Book Review: Fox Fires

Fox Fires, by Wyl Menmuir, is both moving and, in places, chilling. It explores family and loneliness in its depiction of a mother and daughter relationship. A key character is the setting, and the author conjures it skilfully. The importance of belonging, of being wanted and accepted, includes choosing for oneself a harbour in which to exist.

The story unfolds in a coastal city-state – O – that has only recently been reopened to visitors. A curfew remains in place. The locals are wary of divulging information to strangers. They know the authorities remain watchful; spies are everywhere. The city was built as a labyrinth to confuse invaders, although it has suffered many wars from without and within. It has its own language and distinctive physiognomy.

The protagonist of the story is Wren Lithgow, the nineteen year old daughter of Cleo, a renowned concert pianist. They live a peripatetic lifestyle, spending time in the major European cities where Cleo performs. Wren was raised in apartments that held the family furniture and other belongings, transported and arranged to conjure a feeling of home wherever they may be. As a child she was left alone, or cared for backstage by anyone available. Now she has become part of the team that keeps her volatile mother grounded and capable of playing.

Wren knows only the barest bones of detail about her father. Cleo let slip several years previously that her daughter was conceived in O. Wren found a photograph of her mother with a man, taken in the city. She possesses a mechanical doll from the place. When her mother agrees to perform in O – the money offered being too generous to turn down given their current circumstances – Wren determines to search for her father, or at least find out what became of him. Cleo continues to refuse to answer questions, dismissing her daughter’s curiosity with contempt.

Having spent her life moving from place to place, Wren is capable of picking up new languages quickly. She also discovers that she looks like O’s native people. Cleo demands, in her usual imperious manner, that Wren remain in their apartment, carrying out tasks that will be specified via her pager. If she is to find her father, Wren knows she must do so independently. It will be the first time she has left the often toxic cocoon of her mother’s attempts at care.

Setting out alone to discover the city, Wren finds a library she hopes will aid her research.

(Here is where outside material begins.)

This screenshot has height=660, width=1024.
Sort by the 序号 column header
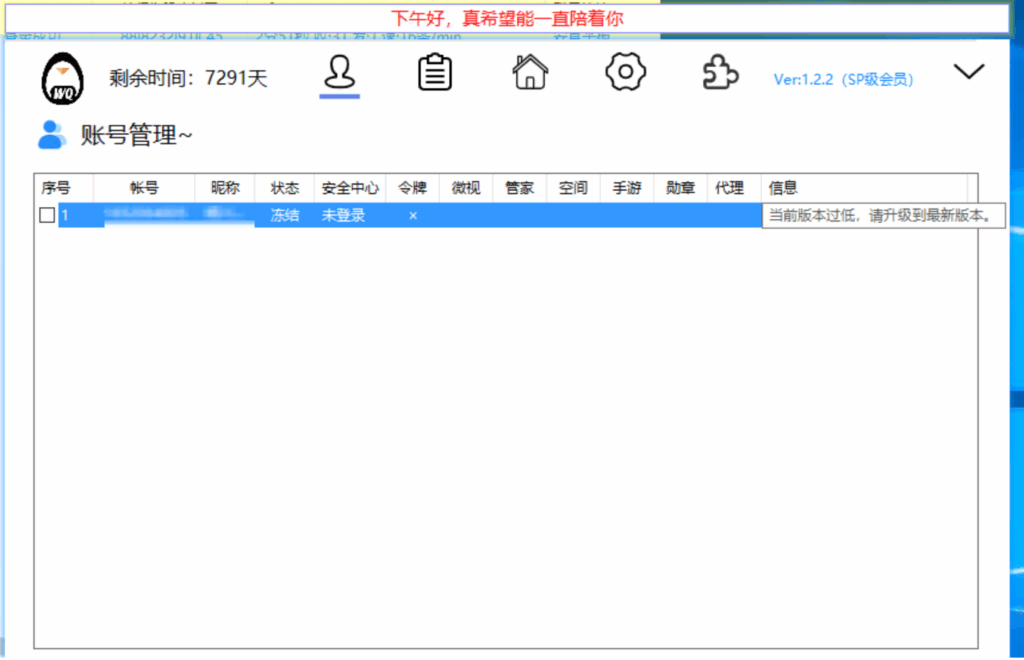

She also encounters an English speaker, and risks getting to know him better. From here her quest appears more attainable, although what she discovers about O and its culture suggests her search must be carried out under the radar. Trusting anyone in a place subdued by constant surveillance proves difficult.

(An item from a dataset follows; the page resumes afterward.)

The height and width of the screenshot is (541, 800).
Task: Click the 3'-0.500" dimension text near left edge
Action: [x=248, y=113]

The authorities in O wish to encourage tourism – to project an image – but are also wary of tolerating change in locals’ freedoms. Cleo understands the inherent dangers, and tries to reel her daughter in.

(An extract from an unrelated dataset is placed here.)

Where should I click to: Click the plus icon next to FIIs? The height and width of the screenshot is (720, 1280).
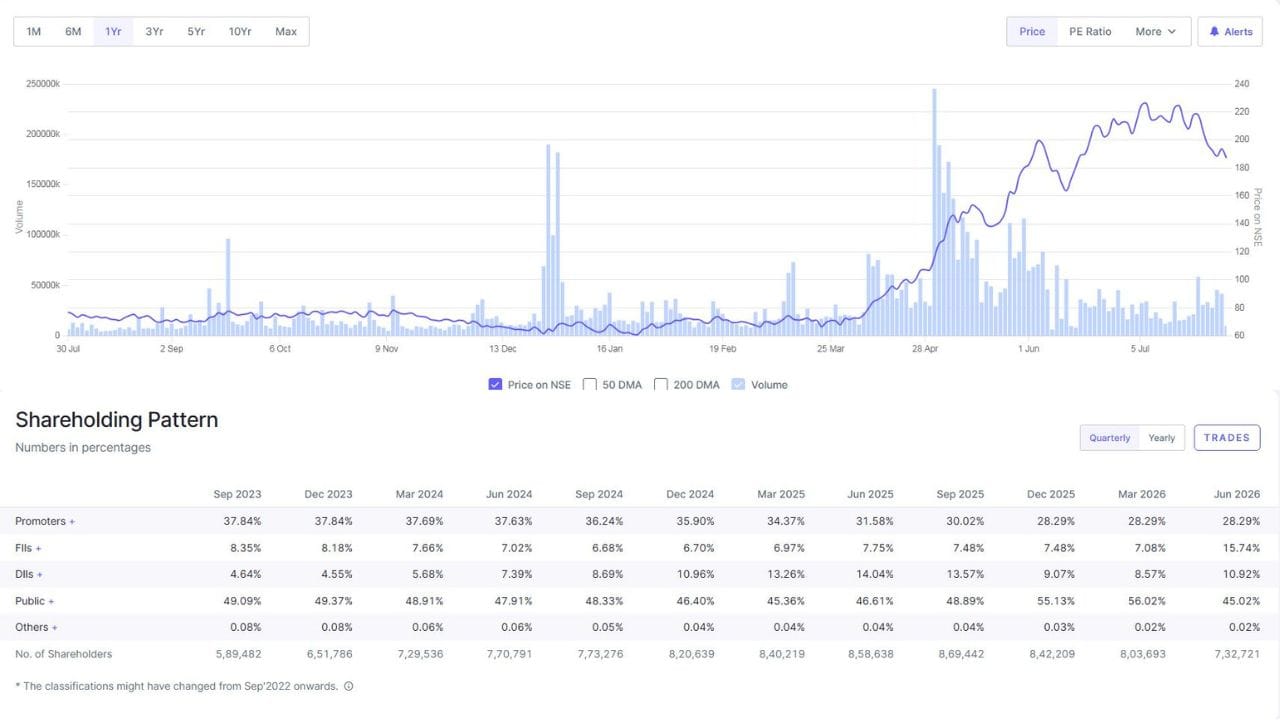(38, 549)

The author builds elegant if dark layers within the story that enable the reader to delve in deep, although it may also be read straight. Wren is a determined young woman, she is a will-o’-the-wisp, she is an embodiment of the city.

Much as I enjoyed the author’s debut, Booker longlisted The Many, this tale has a more fluid and accomplished feel. There are similarities in the shadowy undercurrents, and the skill with which threads are woven together. Menmuir has spun a fascinating web that captured this reader’s attention fully. I was left sated while still thinking through issues raised.

A piercing, thought-provoking and highly recommended read.

My copy of this book was provided gratis by the publisher, Salt.